Why do we Collect? My 20 Favourite Items
I suppose people collect for different reasons, rarity, quality, ingenuity of design, sentimental value... by Tony Hall.
“I suppose people collect for different reasons: rarity, quality, ingenuity of design, sentimental value... ”
I have been collecting items connected to card play for many years and my various collections contain hundreds of pieces all of which have a part to play in the social history of card games. I have written about a number of these collections on wopc.co.uk over recent years.
I have frequently been asked (by anyone who doesn’t immediately glaze over when I talk about my hobby) which are your favourite items? Mostly this was probably due to people seeking to cut short any protracted attempt on my part to interest them in the history of games. Nevertheless, it got me thinking about which were my favourite collectables, and, if so, what criteria would I use to choose them? I thought let’s see if I can limit my choices to my favourite 20, perhaps 1% of the total, a task which has proved more difficult than I care to admit.
I am particularly attracted by quality. The workmanship on some of my items is extraordinary. Beautifully handcrafted wood and leather conjures lovely images of 19th century craftsmen and women expressing themselves with skills few would be able to exercise today. Ingenuity of design is also a big draw. When competing in a crowded market-place for custom, 19th century inventors produced some wonderful designs, most of which work today as well as they did when they were sold well over a century ago. I love items which individually or with others tell a story. I have always been fascinated by the evolution of whist through various stages to the modern game of contract bridge. Any collection of favourites must draw from this narrative.

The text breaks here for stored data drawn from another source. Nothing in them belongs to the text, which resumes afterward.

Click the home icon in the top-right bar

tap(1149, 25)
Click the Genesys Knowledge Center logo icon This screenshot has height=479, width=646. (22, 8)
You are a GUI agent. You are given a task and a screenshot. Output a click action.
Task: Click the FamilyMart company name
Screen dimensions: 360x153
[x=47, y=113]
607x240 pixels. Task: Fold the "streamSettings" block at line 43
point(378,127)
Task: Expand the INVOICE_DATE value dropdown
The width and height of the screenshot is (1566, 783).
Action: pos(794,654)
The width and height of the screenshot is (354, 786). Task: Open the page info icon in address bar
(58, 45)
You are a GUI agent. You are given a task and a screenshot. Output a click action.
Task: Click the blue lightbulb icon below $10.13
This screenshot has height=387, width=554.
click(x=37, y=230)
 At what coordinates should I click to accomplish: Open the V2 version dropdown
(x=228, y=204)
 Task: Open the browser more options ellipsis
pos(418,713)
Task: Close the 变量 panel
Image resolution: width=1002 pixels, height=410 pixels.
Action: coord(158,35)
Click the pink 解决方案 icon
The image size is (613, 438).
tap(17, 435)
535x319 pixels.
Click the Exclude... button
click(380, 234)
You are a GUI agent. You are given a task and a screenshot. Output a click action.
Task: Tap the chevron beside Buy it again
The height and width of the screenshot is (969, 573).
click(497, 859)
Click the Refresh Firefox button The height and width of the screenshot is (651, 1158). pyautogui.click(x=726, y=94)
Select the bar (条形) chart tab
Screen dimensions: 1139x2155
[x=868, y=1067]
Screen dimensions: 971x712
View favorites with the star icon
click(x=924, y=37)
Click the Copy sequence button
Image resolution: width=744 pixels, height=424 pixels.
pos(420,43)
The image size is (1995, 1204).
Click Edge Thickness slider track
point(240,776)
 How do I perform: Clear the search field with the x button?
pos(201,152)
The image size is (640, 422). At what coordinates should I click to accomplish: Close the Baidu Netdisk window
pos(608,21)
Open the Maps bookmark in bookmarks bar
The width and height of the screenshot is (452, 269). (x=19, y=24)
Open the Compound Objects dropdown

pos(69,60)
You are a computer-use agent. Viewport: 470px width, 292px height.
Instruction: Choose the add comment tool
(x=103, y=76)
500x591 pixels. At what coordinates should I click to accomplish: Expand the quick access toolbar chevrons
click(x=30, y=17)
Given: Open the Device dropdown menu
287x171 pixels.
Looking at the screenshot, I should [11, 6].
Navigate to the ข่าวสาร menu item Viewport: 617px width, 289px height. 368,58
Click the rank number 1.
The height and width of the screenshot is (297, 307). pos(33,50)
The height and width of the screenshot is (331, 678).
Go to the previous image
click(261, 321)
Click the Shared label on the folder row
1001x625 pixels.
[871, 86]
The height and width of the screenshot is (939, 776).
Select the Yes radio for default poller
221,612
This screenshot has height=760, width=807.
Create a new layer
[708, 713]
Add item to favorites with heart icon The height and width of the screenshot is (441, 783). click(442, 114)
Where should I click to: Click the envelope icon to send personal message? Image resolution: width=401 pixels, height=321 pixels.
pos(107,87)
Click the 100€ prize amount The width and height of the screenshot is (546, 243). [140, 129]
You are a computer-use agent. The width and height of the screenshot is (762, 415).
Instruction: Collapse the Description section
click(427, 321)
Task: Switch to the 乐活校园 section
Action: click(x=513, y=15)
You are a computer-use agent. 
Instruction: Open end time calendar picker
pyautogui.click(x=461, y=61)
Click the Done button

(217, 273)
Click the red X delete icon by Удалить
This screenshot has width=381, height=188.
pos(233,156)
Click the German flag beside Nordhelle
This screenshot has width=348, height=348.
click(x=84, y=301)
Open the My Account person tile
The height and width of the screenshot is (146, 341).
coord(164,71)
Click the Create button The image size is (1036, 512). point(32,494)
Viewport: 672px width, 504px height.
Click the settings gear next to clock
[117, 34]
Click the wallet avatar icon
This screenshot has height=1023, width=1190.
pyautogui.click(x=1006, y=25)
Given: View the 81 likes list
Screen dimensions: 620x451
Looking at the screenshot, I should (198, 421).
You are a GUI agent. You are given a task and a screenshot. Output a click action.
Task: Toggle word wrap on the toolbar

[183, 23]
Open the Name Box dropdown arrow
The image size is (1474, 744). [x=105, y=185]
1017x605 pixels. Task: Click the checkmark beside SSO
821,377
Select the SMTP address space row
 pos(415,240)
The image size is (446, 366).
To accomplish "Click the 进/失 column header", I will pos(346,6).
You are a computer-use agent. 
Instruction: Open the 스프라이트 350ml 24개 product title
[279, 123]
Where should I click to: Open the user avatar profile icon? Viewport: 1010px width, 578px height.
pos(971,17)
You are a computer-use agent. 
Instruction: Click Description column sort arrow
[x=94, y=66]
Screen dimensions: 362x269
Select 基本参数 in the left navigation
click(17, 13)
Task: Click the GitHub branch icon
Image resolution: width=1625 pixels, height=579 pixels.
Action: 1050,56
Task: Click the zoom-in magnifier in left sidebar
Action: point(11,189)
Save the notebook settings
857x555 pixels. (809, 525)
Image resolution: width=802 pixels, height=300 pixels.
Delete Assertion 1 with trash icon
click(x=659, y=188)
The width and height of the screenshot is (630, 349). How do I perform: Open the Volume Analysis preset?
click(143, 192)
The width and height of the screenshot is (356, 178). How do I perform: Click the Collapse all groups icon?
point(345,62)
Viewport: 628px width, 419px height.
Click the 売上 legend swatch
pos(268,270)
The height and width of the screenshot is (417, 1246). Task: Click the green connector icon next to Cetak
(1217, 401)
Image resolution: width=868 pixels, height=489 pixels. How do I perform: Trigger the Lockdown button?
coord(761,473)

Collectors are always on the lookout for the unusual. There are so many items which, despite their age, are commonplace because so many were produced in their heyday. So, it is nice to find something which is out of the ordinary. We also prize items in good condition. It is so good to find something which is perhaps 150 or 200 years old but which has been preserved in pristine fashion, looking as if it could have come straight from the original shop. However, just occasionally, an item may not be in great condition but is remarkable because it has survived the intervening years at all; rare survivors are much prized.
For me there are two other criteria which influenced my decision-making when selecting my twenty items. I prize items which are tactile, those which feel really good in the hands, and finally items which, for one reason or another, have sentimental value.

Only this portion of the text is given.